Down the Rabbit Hole
A short account of the gorse no. 4 launch, including the introductory speech.
Joan Didion said that writing is a hostile act. “It’s hostile in that you’re trying to make somebody see something the way you see it, trying to impose your idea, your picture,” she says. “It’s hostile to try to wrench around someone else’s mind that way. Quite often you want to tell somebody your dream, your nightmare. Well, nobody wants to hear about someone else’s dream, good or bad; nobody wants to walk around with it. The writer is always tricking the reader into listening to the dream.”
Dreams, and dream-writing, haunt issue four of gorse, the editorial especially: Finnegans Wake, Salvador Dalí, Jan Svankmajer, The Beatles, Marcel Duchamp, Alfred Hitchcock. But really it’s a love-letter to Alice in Wonderland. Alice, according to Lewis Carroll, was intended to be ‘trustful, ready to accept the wildest impossibilities with all that utter trust that only dreamers know.’
So we would say that writing, and reading, is perhaps not a hostile act, nor a trick (or indeed a slight of hand), but one of trust, to follow that rabbit straight down a hole.

- - - - -

*EXERCISE DIRECTIONS*
Summarize the account of the gorse no. 4 launch in two sentences.

*DATA EXTRACT*

- - - - -

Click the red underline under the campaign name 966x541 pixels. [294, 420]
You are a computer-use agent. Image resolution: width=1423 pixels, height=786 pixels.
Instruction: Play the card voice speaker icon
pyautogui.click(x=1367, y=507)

- - - - -

*REPLY*
The account opens with Joan Didion's claim that writing is a hostile act, in which the writer tries to impose an idea on someone else's mind and tricks the reader into listening to a dream. It then notes that dreams haunt issue four of gorse, which is really a love-letter to Alice in Wonderland, and suggests that writing and reading may instead be acts of trust, like following the rabbit straight down a hole.